Open Access

Breaking the Contract between God and the Visual-Literary Fusion: Illuminated Manuscripts, William Blake and the Graphic Novel


This essay follows three different stages of the fusion of images and words in the tradition of the book. More specifically, it tackles the transformation undergone by the initially religious combination of visual figures and scriptural texts, exemplified by medieval illuminated manuscripts into the spiritual, non-dogmatic, illuminated books printed and painted by poet-prophet William Blake in a manner that combines mysticism and literature. Eventually, the analysis reaches the secularized genre of the graphic novel that renounces the metaphysical element embedded in the intertwining of the two media. If ninth-century manuscripts such as the Book of Kells were employed solely for divinely inspired renditions of religious texts, William Blake’s late eighteenthcentury illuminated books moved towards an individual, personal literature conveyed via unique pieces of art that asserted the importance of individuality in the process of creation.

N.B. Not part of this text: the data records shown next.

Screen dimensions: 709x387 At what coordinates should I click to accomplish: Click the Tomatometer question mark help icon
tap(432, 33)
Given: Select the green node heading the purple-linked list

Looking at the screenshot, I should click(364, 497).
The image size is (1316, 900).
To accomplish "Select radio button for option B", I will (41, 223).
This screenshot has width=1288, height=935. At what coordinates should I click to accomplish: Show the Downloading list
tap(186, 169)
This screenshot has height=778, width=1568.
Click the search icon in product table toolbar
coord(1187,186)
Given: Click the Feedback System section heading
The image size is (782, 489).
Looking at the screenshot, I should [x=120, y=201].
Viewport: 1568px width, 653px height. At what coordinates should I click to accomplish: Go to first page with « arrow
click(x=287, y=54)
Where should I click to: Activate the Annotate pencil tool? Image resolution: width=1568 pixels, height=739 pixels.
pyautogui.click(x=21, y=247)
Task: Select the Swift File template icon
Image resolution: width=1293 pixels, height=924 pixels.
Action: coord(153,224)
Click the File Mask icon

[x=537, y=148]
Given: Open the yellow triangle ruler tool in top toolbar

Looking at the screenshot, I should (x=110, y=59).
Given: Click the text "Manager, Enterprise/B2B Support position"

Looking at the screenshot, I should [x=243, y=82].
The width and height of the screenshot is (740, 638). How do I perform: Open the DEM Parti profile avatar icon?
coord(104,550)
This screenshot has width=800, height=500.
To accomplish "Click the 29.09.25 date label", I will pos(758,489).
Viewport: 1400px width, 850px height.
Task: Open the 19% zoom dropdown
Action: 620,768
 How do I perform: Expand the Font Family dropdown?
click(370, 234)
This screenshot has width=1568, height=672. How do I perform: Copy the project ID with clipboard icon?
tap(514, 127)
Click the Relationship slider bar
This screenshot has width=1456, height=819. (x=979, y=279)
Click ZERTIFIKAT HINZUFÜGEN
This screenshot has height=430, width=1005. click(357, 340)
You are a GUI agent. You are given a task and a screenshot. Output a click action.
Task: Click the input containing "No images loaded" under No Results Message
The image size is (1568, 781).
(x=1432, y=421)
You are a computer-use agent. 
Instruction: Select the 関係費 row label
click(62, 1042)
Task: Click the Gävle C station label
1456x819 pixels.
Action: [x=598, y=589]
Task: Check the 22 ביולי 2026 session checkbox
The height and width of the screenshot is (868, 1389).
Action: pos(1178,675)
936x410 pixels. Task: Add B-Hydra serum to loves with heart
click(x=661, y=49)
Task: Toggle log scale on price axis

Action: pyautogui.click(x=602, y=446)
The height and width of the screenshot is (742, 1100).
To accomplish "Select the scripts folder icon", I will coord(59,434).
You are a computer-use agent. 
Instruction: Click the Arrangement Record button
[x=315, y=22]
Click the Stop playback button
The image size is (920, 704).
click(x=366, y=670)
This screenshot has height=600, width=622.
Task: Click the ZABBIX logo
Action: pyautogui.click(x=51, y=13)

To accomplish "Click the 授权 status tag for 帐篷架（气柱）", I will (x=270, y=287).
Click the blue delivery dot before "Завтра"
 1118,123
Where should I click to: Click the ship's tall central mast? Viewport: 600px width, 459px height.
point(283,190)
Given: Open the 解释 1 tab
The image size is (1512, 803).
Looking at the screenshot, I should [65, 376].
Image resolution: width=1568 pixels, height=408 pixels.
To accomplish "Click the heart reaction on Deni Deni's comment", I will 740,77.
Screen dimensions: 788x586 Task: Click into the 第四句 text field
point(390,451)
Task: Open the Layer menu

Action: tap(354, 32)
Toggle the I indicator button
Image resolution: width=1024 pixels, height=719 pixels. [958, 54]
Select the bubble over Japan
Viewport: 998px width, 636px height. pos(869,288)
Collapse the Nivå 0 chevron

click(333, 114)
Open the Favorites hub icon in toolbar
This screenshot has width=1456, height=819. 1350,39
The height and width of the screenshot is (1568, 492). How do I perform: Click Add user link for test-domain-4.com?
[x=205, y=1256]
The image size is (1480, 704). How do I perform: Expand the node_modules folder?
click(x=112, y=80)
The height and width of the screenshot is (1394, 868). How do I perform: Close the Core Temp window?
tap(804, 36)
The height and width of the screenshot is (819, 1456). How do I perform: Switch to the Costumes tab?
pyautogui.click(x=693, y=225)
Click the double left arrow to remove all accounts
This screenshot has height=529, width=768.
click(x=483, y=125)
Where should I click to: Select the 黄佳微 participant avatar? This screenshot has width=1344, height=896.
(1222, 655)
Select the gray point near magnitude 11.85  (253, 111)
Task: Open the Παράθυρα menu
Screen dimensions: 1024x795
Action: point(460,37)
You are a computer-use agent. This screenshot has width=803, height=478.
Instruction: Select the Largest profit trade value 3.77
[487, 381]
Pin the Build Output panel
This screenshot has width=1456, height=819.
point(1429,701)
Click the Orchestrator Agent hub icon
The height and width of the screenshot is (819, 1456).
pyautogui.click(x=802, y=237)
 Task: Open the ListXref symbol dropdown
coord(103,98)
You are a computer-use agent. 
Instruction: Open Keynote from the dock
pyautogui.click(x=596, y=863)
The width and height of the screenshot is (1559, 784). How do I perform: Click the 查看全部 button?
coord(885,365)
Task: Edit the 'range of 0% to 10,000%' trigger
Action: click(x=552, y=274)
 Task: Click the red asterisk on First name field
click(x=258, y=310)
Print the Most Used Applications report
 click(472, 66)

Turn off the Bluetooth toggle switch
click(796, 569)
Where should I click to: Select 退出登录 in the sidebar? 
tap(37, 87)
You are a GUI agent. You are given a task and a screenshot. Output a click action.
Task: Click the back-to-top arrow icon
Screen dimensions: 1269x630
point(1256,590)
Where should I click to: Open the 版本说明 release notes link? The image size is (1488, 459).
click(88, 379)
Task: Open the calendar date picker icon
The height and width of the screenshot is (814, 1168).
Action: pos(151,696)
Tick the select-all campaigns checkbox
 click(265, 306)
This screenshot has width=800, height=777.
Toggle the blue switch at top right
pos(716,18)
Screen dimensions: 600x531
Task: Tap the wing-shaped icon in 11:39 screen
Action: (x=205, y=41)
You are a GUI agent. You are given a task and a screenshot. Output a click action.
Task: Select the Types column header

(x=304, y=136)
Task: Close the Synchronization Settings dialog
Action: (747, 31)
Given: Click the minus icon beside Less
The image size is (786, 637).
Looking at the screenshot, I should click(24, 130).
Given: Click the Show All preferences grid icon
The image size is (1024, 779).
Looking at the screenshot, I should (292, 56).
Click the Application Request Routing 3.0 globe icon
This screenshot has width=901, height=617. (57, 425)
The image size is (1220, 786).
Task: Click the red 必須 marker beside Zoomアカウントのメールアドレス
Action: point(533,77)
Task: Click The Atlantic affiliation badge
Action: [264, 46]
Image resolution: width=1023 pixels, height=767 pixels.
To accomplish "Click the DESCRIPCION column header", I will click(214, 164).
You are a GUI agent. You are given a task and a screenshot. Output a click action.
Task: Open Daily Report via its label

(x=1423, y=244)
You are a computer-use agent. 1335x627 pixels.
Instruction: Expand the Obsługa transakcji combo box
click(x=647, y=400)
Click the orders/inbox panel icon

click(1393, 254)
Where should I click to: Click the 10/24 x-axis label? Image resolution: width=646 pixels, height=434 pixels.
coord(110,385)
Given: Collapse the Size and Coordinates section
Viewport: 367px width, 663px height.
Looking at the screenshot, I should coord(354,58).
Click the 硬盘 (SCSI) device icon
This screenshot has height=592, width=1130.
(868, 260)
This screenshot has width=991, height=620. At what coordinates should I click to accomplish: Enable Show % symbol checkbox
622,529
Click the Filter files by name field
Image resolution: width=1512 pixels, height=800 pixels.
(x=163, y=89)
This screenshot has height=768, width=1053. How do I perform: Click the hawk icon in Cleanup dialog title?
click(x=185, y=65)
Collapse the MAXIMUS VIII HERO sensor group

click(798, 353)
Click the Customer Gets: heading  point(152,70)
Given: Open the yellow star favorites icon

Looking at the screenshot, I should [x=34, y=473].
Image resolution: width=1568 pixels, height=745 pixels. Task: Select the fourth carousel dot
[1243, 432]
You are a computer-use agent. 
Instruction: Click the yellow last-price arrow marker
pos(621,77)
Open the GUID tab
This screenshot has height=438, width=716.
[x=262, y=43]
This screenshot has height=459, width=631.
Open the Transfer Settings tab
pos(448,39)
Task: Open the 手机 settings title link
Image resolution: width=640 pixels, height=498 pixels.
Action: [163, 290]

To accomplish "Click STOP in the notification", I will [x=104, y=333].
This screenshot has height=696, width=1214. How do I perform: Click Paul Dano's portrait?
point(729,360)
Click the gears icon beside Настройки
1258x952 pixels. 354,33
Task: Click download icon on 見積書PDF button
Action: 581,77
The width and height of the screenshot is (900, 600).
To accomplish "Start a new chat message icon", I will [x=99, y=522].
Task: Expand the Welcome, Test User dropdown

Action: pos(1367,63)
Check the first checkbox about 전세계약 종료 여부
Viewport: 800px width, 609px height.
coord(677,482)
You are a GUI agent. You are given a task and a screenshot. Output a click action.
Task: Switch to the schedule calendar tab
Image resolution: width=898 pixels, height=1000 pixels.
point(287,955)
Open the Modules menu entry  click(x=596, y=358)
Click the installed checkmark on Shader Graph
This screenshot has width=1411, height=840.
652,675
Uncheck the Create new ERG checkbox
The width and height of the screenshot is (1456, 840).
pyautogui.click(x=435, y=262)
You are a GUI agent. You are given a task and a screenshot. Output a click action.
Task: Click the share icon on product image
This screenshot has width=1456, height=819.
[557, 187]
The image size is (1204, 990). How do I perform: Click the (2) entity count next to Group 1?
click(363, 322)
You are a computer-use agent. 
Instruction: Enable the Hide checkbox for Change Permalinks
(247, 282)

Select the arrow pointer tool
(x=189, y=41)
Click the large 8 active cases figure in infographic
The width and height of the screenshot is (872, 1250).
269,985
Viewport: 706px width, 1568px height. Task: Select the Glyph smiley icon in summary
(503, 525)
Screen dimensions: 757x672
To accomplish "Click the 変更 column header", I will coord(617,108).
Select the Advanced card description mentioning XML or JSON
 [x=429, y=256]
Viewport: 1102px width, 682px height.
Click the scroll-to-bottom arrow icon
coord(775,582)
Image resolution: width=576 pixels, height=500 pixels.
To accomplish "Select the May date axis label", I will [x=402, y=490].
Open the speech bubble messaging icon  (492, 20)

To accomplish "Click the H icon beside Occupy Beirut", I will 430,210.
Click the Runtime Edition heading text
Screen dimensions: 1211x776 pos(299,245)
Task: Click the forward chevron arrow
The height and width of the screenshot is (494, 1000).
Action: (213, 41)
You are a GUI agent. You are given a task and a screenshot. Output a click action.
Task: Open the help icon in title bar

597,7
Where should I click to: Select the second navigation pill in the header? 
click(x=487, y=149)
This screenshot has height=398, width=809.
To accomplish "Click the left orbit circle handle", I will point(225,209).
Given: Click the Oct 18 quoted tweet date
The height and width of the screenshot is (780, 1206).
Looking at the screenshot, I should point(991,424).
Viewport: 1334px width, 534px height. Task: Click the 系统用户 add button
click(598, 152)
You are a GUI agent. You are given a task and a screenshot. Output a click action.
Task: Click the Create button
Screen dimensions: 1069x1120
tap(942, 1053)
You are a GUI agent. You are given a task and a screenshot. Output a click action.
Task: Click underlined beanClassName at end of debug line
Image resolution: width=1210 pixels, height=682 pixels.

The modern rendition of the image-text illumination can be said to take the form of the graphic novel with writers such as Will Eisner and Alan Moore overtly expressing their indebtedness to the above-mentioned tradition by paying homage to William Blake in the pages of their graphic novels. However, the fully printed form of this twentieth-century literary genre, along with its separation from the intrinsic spirituality of the visual-literary fusion in order to meet the demands of a disenchanted era, necessarily reconceptualize the notion of illumination.